Magdalena donna à Froufrou sa liberté, et il en profita aussitôt pour courir et aboyer joyeusement.

— Nous approchons des montagnes, mon oncle, fit soudain la jeune fille. Peut-être y trouverons-nous quelque grotte naturelle, dans laquelle nous pourrons passer la nuit.

— Je l’espère, répondit Zenon, car, j’ai vraiment sommeil. Et puis, la nuit porte conseil, comme tu sais, Théo ; lorsqu’il fera jour, nous ferons des projets définitifs d’avenir. Ah ! ajouta-t-il, voici les montagnes !

— Ciel. Qu’il fait noir ! s’écria Magdalena. Mais à peine se fut-elle exclamée, qu’elle aperçut la lueur d’une allumette et bientôt, Zenon Lassève eut allumé un des fanaux du wagon, qu’il s’était approprié.

— Oh ! Vous avez apporté l’un des fanaux ! s’écria la jeune fille. Quelle bonne idée vous avez eue là, mon oncle !

— Je me suis approprié ce fanal, sans scrupule aucun ; à sa place, vois-tu, j’ai laissé un billet de banque, qu’on ne manquera pas de trouver.

— Maintenant, cherchons une grotte ! J’espère qu’il y en a !

— En voici une, justement, fit Zenon. Il y en a même deux qui se touchent ; nous aurons, ainsi, chacun notre chambre à coucher, où nous ne manquerons pas de dormir comme des loirs…

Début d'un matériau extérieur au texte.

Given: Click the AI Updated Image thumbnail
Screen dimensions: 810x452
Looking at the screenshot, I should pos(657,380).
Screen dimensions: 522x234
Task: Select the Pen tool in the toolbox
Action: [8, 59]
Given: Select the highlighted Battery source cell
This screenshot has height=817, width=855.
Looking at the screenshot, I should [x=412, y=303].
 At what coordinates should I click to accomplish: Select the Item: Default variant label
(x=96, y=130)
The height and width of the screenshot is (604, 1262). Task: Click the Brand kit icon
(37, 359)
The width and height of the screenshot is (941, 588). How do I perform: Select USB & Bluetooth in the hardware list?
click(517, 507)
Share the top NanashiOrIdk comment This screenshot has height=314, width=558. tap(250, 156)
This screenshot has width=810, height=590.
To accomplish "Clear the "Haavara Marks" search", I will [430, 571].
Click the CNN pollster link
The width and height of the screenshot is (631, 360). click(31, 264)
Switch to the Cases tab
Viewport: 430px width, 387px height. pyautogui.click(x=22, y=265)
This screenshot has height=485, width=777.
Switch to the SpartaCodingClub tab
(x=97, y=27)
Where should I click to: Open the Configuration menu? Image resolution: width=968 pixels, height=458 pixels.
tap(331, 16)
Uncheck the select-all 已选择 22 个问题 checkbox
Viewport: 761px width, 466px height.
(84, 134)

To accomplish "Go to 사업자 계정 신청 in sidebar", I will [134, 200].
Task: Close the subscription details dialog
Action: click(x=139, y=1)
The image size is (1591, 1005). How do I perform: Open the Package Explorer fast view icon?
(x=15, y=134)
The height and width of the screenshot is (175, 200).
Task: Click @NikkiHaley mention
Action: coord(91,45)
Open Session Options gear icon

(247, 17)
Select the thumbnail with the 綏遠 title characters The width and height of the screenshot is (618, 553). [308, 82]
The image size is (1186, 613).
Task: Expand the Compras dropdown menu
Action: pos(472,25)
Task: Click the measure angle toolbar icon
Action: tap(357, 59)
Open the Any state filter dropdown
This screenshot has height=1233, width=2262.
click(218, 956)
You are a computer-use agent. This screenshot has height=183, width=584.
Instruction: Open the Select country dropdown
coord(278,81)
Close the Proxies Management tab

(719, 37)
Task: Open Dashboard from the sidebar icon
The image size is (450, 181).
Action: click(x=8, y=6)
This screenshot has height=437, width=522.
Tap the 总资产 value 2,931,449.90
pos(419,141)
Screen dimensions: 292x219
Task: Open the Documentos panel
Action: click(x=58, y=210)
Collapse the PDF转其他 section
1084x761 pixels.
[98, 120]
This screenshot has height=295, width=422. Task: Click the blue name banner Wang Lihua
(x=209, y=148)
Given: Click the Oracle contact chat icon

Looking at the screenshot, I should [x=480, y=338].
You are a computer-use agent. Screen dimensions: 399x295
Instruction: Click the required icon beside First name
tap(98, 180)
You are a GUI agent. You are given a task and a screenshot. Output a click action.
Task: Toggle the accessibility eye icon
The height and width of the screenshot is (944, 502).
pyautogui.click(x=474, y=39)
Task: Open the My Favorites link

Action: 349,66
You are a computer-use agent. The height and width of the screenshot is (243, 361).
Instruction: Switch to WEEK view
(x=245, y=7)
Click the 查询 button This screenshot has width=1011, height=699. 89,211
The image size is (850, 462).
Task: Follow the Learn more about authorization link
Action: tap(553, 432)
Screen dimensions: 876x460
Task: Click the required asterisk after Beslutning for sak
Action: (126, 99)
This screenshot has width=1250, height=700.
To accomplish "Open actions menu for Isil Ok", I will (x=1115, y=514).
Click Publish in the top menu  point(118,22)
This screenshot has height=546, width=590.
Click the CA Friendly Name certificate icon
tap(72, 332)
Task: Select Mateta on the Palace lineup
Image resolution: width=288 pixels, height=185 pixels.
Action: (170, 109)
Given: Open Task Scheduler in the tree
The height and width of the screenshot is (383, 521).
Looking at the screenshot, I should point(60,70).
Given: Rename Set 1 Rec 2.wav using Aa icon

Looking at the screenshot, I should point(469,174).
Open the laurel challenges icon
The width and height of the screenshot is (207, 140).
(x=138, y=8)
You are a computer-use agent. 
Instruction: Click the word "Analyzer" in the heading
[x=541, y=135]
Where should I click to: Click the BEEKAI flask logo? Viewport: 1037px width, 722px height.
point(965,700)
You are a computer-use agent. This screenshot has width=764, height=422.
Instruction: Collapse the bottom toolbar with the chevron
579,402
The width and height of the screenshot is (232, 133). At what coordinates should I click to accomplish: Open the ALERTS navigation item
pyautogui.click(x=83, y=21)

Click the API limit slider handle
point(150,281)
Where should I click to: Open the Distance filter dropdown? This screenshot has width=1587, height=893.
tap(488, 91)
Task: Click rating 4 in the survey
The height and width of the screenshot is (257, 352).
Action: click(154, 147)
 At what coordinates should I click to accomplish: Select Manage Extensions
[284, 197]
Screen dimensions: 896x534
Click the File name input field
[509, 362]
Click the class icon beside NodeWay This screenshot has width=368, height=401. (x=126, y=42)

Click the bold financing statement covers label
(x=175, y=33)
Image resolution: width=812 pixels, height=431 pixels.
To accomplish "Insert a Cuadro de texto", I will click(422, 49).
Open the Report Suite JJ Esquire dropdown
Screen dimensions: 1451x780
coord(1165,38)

— Tandis que Froufrou fera bonne garde, supplémenta Magdalena, en souriant. Bonne nuit, mon oncle Zenon !

— Bonne nuit, Théo, mon neveu !

Le soleil brillait, radieux, lorsqu’ils s’éveillèrent ; ce serait une journée idéale. Il soufflait une petite brise rafraîchissante, qui aiderait à supporter la chaleur.

Zenon eut vite fait un feu clair, sur lequel le bidon fut déposé ; une bonne tasse de thé les réconforterait bientôt, tous deux.

— Cet endroit est magnifique, n’est-ce pas ? demanda Magdalena, tout en déjeûnant. J’aimerais y passer au moins un jour ou deux.

— Ce serait agréable, je n’en doute pas, répondit Zenon ; mais, c’est tout à fait impossible. Nos provisions sont presqu’épuisées ; il nous faut les renouveler le plus tôt possible.

— Nous allons donc quitter cet endroit enchanté, aujourd’hui même ?

— Nous nous mettrons en route dans le courant de l’avant-midi, Théo. Il le faut, vois-tu !

— C’est bien. Je serai prêt… Mais, quelle route prendrons-nous ?

— Je connais peu cette partie du pays, je l’avoue… Seulement, je sais que nous nous dirigerons vers la Rivière du Loup, tout d’abord ; c’est là que nous renouvellerons nos provisions. De plus, je veux acheter deux bonnes couvertures de voyage ; une pour toi et une pour moi, car nous en avons bien besoin.

— En quittant la Rivière du Loup, où irons-nous ?

— En quittant la Rivière du Loup, nous tomberons presqu’immédiatement, je crois, dans le Old Mountain Road, qui nous conduira… Dieu sait où.

— Allons pour la Rivière du Loup d’abord, pour le Old Mountain Road ensuite ! s’écria Magdalena. Y trouverons-nous des habitants … sur le Old Mountain Road, je veux dire ?

— Oui… Du moins, je le crois… Des fermes isolées, probablement, où nous pourrons, si nous le désirons, passer quelques jours, à nous reposer ; où nous pourrons aussi prendre des renseignements sur la topographie de ce pays, ce qui nous sera très utile.